Ce recentrage n’est pas neutre :

– il implique, côté congolais, une offre accrue d’accès aux ressources ;
– il s’inscrit dans une géopolitique où les minéraux stratégiques congolais – cobalt, cuivre, lithium – sont devenus des monnaies d’influence.
Mais ce repositionnement se heurte vite à un plafond.
Aucune puissance extérieure ne s’engage réellement sur le terrain ; les rapports s’accumulent, les discours se durcissent, mais la situation sécuritaire à l’Est évolue peu. Dans certaines capitales africaines, on s’agace de voir Kinshasa bouder une médiation régionale conçue justement pour éviter les impasses diplomatiques.
Retour forcé aux mécanismes régionaux

Le tournant intervient cet automne : face à la progression militaire du M23 et à la pression interne, Tshisekedi rouvre discrètement le canal angolais.
Deux visites successives à Luanda et une rencontre lundi 12 janvier à Lomé marquent un changement d’approche assumé.
Le chef de l’État cherche visiblement à rééquilibrer son jeu diplomatique, en revenant dans le giron régional après un virage extraverti coûteux.
Dans le même temps, les voix ecclésiales (CENCO et ECC) et des acteurs politiques jusque-là marginalisés sont rappelés au centre des discussions. L’Angola sonde même l’opposition, signe d’une recomposition accélérée des interlocuteurs.
Le coût politique du temps perdu

Ce retournement n’est pas sans conséquences.
Il expose le pouvoir à un double procès :
Sur le plan interne, celui d’avoir tardé.
Le refus prolongé du dialogue a attisé les tensions, durci les positions et provoqué des affrontements qui auraient pu être évités.
Sur le plan régional, celui d’avoir cherché des solutions hors du continent avant de revenir à celles qui étaient disponibles.
Une posture mal comprise, y compris parmi des alliés traditionnels.
Une fenêtre fragile
Aujourd’hui, une chose est acquise : le dialogue redevient le point central. Non pas par choix idéologique, mais parce qu’aucune alternative n’a produit de résultats tangibles.
Reste à savoir s’il s’agira d’un processus structuré, inclusif et assumé, ou d’un exercice tactique destiné à gagner du temps en année électorale.
C’est sur ce point que se jouera désormais la crédibilité du régime.
Dans un autre volet, selon certaines sources, plusieurs politiciens se sont entretenus avec le président angolais et actuel président de l’Union africaine, lui demandant d’être leur porte-voix auprès du président Félix Tshisekedi afin que le cessez-le-feu soit activement respecté.
Dans le même registre, le président João Lourenço s’est entretenu avec l’ancien président et initiateur de la plateforme politique Sauvons le Congo. Il a également envoyé une correspondance à l’AFC/M23, mais cette dernière se montre déjà méfiante à l’égard de ce processus, au regard du comportement du président de la République, Félix Tshisekedi, qu’elle juge ne pas respecter les accords. Elle pose par ailleurs des conditions à sa participation à ce dialogue inclusif.

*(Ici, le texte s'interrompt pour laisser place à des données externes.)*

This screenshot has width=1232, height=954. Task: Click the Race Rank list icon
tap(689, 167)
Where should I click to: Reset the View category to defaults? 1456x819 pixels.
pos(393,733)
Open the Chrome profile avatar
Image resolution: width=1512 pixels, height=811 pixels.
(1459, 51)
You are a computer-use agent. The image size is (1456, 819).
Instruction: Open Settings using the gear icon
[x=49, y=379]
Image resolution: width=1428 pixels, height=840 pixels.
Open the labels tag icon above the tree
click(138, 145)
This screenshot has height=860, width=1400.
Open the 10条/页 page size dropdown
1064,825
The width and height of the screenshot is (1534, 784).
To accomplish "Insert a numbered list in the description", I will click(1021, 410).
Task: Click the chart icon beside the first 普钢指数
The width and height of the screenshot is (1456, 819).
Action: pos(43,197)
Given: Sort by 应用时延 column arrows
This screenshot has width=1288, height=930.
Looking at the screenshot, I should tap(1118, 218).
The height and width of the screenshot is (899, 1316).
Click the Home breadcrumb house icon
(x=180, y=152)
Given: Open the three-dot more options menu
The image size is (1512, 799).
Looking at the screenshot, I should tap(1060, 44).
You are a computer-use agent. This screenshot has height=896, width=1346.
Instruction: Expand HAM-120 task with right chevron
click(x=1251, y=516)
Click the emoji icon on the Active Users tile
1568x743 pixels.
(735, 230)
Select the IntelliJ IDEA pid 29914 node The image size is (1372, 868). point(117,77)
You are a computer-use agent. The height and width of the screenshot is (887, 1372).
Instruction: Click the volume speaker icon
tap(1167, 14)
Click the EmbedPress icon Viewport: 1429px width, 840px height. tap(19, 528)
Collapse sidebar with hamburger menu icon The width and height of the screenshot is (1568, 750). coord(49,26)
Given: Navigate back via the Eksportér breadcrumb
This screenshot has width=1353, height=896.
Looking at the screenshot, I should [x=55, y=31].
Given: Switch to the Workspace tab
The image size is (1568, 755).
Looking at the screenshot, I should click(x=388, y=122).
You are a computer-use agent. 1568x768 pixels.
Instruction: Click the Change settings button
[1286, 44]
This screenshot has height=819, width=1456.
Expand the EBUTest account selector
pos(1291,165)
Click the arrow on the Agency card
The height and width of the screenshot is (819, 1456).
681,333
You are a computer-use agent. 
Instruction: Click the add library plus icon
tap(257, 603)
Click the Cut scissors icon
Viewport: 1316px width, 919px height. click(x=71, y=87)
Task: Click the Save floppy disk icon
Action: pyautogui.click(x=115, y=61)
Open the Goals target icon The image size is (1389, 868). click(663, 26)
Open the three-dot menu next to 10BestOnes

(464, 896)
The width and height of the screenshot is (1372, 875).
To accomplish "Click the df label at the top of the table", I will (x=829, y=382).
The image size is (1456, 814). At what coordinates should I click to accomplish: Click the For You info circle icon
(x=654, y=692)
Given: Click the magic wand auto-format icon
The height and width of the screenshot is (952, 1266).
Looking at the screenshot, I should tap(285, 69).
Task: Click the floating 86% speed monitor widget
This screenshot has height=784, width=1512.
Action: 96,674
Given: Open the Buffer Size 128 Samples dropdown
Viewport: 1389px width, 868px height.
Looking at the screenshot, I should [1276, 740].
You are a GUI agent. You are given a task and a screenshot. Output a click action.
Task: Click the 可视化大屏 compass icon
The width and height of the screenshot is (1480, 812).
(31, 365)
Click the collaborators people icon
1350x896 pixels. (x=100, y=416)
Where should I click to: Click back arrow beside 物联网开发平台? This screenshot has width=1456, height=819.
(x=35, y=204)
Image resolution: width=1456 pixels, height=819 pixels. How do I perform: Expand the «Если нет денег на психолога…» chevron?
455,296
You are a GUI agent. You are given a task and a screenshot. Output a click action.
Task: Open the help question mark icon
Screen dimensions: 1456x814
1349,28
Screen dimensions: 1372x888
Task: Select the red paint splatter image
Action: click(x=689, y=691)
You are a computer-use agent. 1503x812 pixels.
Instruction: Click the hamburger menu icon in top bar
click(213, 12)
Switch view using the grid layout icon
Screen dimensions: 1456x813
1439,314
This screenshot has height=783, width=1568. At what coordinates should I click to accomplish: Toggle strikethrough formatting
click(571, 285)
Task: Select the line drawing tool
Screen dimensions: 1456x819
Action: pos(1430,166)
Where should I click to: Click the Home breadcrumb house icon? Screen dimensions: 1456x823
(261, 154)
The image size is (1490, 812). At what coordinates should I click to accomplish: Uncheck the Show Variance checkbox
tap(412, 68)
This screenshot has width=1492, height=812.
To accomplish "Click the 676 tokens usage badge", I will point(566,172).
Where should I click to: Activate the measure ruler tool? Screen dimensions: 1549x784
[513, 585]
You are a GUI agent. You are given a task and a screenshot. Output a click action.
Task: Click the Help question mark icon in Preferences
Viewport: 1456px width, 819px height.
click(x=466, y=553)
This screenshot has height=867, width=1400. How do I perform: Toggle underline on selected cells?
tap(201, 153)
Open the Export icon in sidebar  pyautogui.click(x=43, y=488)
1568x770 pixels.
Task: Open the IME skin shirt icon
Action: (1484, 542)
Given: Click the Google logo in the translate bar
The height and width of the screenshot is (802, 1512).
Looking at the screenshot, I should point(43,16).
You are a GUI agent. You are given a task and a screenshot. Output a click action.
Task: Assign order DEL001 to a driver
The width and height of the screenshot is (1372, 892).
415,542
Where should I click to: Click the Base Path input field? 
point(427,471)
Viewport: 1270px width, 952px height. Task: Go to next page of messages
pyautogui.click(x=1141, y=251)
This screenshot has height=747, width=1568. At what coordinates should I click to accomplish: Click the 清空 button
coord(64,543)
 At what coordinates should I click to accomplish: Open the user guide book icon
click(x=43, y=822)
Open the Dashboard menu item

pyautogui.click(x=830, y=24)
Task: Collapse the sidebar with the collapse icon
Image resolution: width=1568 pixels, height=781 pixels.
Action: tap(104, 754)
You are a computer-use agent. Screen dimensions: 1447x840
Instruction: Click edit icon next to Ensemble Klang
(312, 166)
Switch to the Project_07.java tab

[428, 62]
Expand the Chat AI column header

La CENCO et l’ECC sont également attendues cette semaine à Luanda pour un entretien avec le président angolais.
Rappelons qu’il y a quelques jours, Kinshasa a conclu un accord militaire avec la Tanzanie en vue du déploiement de troupes pour sécuriser le Katanga. Toutefois, le président angolais a proposé une autre option politique quant à cette démarche.